Shahbaz is remembered for his world famous run in 1994’s Sydney World Cup. Australia had a free kick outside the Pakistan’s circle. He intervened, ran through a chasing Ken Mark, and handed the ball to Kamran Ashraf, who eventually netted in. On one occasion, another great and legend of his own kind, Dhanraj Pillay said, “If I and Shahbaz were in the same team, we would have ruled the hockey world”.

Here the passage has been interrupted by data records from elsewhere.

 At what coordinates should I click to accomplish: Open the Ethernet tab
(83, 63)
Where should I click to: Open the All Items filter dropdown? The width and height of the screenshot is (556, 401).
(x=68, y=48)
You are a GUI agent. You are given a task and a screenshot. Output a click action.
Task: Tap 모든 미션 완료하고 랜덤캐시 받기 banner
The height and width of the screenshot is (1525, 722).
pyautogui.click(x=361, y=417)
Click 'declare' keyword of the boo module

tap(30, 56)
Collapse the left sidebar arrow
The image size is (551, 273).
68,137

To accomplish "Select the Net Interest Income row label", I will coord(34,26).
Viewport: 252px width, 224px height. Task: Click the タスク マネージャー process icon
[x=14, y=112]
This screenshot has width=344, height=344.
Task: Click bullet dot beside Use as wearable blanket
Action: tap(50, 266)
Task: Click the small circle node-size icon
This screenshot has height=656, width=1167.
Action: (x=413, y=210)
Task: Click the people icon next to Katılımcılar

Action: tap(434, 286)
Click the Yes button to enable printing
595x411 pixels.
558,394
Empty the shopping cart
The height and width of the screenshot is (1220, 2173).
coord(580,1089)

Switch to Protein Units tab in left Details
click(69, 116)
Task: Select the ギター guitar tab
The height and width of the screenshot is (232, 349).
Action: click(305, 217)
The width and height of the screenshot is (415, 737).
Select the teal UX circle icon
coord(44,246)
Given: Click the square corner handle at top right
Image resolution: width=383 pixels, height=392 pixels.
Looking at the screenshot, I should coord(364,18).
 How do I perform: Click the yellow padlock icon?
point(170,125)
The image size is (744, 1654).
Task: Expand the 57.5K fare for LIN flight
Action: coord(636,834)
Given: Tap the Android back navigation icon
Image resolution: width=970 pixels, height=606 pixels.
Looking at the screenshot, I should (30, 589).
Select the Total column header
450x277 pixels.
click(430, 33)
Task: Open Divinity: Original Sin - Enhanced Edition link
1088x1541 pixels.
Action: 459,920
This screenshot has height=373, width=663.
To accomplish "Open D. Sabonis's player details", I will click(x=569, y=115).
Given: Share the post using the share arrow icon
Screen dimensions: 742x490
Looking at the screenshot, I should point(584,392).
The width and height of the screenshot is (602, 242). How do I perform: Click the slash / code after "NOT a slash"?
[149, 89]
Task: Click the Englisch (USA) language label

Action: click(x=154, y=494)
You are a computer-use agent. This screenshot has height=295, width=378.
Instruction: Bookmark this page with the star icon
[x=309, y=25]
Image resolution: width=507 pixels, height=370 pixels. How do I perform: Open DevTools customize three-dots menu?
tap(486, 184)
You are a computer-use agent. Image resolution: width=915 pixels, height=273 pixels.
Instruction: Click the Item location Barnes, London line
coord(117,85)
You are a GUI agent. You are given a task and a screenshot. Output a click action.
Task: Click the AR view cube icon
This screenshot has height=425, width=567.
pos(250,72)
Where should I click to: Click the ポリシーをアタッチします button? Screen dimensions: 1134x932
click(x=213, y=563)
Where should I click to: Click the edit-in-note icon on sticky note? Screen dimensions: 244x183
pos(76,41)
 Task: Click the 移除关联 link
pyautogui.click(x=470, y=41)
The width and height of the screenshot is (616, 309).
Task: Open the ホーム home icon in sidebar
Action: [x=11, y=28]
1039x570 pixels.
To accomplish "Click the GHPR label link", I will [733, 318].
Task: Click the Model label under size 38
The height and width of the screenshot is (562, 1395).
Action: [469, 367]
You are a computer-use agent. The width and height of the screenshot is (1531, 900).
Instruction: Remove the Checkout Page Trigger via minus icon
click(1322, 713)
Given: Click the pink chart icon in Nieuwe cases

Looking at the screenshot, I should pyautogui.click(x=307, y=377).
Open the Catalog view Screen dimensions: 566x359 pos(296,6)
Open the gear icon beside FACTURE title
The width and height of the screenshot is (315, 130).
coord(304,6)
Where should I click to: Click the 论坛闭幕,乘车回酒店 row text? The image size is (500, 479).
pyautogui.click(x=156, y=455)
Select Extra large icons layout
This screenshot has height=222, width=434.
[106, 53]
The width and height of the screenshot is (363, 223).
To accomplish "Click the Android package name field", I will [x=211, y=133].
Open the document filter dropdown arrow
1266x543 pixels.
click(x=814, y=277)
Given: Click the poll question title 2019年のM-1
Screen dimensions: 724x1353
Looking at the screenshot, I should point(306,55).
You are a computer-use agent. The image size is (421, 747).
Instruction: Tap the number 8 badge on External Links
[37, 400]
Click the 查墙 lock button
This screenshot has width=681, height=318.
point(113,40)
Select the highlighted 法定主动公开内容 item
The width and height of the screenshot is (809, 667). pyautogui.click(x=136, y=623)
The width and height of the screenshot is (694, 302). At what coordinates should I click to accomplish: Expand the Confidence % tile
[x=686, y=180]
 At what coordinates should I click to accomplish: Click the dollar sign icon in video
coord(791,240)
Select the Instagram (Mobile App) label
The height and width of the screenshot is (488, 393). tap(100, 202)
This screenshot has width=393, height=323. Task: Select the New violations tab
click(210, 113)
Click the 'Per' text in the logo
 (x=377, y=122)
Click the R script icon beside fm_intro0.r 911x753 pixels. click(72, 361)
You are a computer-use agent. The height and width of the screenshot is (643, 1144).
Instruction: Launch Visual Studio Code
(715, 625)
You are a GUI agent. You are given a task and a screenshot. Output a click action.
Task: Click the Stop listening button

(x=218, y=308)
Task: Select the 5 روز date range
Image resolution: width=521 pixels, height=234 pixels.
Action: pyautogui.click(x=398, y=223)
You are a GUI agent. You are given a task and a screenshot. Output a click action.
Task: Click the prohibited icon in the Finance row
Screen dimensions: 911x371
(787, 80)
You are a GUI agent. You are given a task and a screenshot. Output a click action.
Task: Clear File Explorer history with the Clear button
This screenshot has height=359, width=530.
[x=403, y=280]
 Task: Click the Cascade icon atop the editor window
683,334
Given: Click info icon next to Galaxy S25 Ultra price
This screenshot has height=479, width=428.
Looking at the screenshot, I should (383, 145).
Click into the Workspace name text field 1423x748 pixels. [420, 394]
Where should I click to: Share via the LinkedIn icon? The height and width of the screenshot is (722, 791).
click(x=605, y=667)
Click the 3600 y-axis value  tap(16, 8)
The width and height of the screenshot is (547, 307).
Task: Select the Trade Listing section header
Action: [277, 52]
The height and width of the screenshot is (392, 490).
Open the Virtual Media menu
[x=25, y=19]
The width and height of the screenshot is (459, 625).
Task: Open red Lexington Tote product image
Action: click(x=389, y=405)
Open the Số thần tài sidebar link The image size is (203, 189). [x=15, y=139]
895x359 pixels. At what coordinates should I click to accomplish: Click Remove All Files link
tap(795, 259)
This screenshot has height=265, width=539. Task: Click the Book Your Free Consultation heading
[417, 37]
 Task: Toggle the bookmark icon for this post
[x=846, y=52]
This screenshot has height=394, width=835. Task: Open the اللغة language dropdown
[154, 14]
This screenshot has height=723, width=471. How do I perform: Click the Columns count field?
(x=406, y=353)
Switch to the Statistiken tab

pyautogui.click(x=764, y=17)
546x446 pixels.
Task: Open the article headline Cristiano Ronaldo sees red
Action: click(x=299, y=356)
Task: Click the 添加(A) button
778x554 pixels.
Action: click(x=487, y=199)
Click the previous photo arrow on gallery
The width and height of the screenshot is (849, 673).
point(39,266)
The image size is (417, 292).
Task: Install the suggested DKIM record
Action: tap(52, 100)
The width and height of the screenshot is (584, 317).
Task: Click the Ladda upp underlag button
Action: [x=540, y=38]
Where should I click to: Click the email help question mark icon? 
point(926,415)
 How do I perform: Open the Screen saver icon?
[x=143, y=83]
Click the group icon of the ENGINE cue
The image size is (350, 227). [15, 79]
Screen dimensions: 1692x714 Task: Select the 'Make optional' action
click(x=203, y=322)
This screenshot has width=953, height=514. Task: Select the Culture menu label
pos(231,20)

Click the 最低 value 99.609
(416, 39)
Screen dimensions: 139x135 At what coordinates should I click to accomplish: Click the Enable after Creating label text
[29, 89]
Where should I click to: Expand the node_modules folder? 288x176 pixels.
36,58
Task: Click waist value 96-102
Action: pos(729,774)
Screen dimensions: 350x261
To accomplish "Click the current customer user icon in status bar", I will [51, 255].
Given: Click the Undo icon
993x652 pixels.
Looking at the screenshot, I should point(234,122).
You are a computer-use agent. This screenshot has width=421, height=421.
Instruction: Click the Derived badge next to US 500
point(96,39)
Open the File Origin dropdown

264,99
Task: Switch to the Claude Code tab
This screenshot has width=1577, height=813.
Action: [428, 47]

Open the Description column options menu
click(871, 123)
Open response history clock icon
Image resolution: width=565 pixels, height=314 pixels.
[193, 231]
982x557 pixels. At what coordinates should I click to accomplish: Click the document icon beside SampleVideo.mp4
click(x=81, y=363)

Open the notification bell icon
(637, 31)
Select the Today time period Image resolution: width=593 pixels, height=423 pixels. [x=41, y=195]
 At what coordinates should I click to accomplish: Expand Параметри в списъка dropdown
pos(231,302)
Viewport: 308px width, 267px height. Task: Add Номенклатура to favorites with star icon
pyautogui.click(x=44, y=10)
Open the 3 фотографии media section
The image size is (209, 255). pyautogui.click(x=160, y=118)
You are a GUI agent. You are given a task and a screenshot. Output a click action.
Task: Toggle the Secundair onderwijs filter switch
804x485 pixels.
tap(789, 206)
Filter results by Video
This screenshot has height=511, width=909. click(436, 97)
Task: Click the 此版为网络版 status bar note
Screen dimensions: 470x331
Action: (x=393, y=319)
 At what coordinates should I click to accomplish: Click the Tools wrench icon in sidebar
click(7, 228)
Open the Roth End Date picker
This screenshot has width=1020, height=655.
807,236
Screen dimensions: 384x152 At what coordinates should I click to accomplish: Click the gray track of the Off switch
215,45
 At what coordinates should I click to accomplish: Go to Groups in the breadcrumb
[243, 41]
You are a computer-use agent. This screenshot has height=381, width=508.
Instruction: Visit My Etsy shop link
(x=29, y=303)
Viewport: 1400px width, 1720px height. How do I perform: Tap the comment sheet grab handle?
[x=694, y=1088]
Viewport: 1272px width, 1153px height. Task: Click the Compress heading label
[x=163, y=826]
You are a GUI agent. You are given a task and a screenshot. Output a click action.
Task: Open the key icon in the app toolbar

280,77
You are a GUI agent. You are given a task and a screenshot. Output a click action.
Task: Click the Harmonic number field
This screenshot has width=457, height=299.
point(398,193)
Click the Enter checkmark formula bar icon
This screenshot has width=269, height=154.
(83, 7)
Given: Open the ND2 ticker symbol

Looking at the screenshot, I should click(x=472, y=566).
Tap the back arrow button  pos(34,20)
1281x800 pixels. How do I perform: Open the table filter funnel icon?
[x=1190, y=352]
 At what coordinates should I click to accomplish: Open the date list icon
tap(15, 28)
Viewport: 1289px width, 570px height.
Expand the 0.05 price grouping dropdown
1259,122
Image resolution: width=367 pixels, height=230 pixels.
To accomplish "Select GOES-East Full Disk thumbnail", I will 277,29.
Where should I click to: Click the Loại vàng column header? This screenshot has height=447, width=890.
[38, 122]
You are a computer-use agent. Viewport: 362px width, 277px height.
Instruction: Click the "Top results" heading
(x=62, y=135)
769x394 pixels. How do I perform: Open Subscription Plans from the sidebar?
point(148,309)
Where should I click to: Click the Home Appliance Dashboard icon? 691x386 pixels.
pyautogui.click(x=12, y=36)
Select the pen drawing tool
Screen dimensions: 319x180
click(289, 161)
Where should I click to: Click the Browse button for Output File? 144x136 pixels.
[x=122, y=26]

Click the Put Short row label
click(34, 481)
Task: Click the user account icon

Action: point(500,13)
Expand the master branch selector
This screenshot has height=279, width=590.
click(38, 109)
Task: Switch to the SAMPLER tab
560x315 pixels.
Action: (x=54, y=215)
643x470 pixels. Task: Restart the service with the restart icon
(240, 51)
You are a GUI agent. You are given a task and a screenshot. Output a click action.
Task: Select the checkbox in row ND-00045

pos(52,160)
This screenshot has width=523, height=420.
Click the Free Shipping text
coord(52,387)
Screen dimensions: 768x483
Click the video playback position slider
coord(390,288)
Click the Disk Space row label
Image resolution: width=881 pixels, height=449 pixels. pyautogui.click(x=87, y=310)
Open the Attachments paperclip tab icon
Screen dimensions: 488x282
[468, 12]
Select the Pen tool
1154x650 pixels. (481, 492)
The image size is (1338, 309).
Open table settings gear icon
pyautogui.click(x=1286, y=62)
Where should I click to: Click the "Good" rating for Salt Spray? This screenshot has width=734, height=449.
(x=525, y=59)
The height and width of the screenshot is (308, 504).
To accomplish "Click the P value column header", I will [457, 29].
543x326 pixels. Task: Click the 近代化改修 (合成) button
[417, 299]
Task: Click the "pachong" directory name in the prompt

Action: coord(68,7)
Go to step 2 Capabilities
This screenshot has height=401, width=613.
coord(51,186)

A close look at his professional career, Shahbaz started representing Pakistan first in 1986. He was part of a team which won the bronze medal at the 1992 Barcelona games. He also has two gold medals, one in Asia Cup 1989, the other in Beijing Asian games, 1990, two silver medals, one in the 1988 Champions trophy, and the other at the 7th World cup, 1990 on his home soil, Lahore. However, his best moment came when he won the Hockey World Cup as a captain in 1994 against a Netherlands side in the penalty shoot-out. On those two occasions at the World Cups 1990 and 1994, Shahbaz has been named as the player of the tournament and became the only player to have bagged this in two consecutive World Cups. He also possesses a bronze at the 1986 Champions trophy.
As a mark of respect to his stupendous contribution to Pakistan hockey, Shahbaz was bestowed with the “President’s pride of performance” in 1992 and with the “ Hilal – I -Pakistan”.
This legendary forward left the game he once graced with pride, fervor and emotions in 2002.